16. The method of claim 15, wherein the LLM steward model comprises a foundational model, and wherein identifying the one or more regimes associated with the LLM prompt comprises:
identifying a plurality of overlapping clusters, within the foundational model, that characterize the LLM prompt, and
identifying regimes corresponding to the plurality of overlapping clusters.
17. The method of claim 16, wherein the plurality of overlapping clusters are identified based on an internet protocol (IP) address of a user submitting the LLM prompt.
18. The method of claim 12, wherein outputting the LLM validation information comprises:
generating a confidence score indicating a confidence that the LLM output is acceptable or non-acceptable,
comparing the confidence score to a confidence threshold,
based on identifying that the confidence score meets or exceeds the confidence threshold, outputting the LLM validation information, and
based on identifying that the confidence score fails to meet or exceed the confidence threshold, sending a request to the user device for additional information for use in updating the confidence score.
19. The method of claim 12, wherein the LLM corresponds to a chatbot.

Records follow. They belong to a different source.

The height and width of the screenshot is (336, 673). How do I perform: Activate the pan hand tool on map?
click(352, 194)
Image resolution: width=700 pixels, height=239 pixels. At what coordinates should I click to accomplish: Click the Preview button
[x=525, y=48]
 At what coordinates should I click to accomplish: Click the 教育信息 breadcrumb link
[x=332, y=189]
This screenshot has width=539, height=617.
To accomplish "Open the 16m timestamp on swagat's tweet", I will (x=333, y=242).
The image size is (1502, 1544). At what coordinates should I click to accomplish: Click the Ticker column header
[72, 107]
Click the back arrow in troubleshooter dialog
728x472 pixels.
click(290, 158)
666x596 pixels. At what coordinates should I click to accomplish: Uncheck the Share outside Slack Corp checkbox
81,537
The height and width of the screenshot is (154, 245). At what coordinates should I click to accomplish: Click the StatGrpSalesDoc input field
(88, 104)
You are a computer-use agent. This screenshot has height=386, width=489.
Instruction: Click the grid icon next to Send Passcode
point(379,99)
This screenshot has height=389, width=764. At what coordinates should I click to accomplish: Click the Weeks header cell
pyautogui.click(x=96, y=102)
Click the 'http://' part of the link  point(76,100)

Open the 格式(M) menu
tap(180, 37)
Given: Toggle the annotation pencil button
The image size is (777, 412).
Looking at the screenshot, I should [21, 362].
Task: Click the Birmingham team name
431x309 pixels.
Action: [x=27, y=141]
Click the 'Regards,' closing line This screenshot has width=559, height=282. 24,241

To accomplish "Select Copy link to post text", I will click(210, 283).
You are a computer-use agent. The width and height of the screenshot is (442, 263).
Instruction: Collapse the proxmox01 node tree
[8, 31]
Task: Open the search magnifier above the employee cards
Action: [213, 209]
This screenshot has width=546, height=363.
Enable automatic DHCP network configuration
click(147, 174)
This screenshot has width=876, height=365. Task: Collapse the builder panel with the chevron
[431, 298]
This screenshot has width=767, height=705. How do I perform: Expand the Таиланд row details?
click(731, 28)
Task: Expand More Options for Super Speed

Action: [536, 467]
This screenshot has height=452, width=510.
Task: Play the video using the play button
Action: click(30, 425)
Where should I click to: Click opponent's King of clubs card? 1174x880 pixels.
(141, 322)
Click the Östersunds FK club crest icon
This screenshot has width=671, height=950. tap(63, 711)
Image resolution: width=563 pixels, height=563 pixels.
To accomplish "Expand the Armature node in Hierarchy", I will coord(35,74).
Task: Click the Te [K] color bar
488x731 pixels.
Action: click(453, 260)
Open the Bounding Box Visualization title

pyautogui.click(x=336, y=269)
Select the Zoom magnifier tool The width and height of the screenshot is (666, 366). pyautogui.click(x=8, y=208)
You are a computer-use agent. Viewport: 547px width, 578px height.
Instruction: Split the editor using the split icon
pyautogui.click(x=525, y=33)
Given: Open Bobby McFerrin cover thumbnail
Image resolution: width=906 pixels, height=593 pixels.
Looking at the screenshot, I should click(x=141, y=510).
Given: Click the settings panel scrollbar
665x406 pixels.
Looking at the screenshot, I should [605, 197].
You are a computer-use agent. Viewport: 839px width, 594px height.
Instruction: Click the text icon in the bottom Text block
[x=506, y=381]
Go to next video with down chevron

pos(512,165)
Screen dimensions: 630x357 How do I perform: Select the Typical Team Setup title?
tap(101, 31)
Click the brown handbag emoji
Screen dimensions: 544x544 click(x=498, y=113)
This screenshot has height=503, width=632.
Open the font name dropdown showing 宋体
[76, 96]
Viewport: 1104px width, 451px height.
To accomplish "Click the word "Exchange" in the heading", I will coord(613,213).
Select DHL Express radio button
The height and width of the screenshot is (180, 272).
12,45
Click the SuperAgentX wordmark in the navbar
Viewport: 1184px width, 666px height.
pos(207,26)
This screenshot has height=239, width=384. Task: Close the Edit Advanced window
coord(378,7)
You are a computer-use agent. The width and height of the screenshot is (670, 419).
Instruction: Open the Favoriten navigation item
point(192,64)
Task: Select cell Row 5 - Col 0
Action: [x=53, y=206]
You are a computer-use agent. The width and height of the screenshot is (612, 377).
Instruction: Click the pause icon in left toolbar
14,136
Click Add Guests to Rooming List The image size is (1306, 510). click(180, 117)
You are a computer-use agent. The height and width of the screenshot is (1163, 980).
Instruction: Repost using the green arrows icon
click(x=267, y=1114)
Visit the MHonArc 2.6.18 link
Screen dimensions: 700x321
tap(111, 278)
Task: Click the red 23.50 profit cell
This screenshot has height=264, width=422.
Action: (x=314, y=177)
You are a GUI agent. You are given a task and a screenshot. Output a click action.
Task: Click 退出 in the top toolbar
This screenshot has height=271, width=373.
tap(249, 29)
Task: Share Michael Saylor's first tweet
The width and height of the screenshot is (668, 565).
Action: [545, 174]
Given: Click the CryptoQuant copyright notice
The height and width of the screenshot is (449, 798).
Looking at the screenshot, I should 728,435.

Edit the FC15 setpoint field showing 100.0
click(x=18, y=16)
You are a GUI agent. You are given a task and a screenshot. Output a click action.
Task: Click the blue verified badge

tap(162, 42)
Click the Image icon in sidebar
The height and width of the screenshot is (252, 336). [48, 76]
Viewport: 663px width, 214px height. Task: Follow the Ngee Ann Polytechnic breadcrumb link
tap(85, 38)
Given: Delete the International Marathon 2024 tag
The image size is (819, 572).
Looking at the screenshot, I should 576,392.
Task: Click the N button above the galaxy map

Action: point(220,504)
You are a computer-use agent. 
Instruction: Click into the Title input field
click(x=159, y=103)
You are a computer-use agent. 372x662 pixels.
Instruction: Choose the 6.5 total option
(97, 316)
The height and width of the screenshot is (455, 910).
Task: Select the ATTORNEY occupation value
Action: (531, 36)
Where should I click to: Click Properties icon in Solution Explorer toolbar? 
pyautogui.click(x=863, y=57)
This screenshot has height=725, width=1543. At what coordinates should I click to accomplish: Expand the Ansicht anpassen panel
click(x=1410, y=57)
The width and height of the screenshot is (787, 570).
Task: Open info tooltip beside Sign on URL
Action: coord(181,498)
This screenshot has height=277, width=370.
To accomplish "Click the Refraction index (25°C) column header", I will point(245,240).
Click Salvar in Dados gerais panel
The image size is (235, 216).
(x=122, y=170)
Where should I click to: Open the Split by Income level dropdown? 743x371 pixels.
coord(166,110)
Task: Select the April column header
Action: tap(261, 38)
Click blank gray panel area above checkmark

20. One or more non-transitory computer-readable media storing instructions that, when executed by a computing platform comprising at least one processor, a communication interface, and memory, cause the computing platform to:
train, using historical information indicating a plurality of regimes for large language model (LLM) outputs, an LLM steward model, wherein training the LLM steward model configures the LLM steward model to generate LLM validation information indicating classifications of LLM outputs as acceptable, tolerable, or non-acceptable;
input, into a LLM, an LLM prompt, wherein inputting the LLM prompt causes the LLM to generate an LLM output;
input the LLM output into the LLM steward model, wherein inputting the LLM output into the LLM steward model causes the LLM steward model to output the LLM validation information;
based on outputting LLM validation information indicating that the LLM output is acceptable or tolerable, send the LLM output to a user device for presentation;
based on outputting LLM validation information indicating that the LLM output is non-acceptable, update the LLM output to conform with a corresponding subset of the plurality of regimes; and
update, via a dynamic feedback loop and based on feedback received from the user device, the LLM steward model.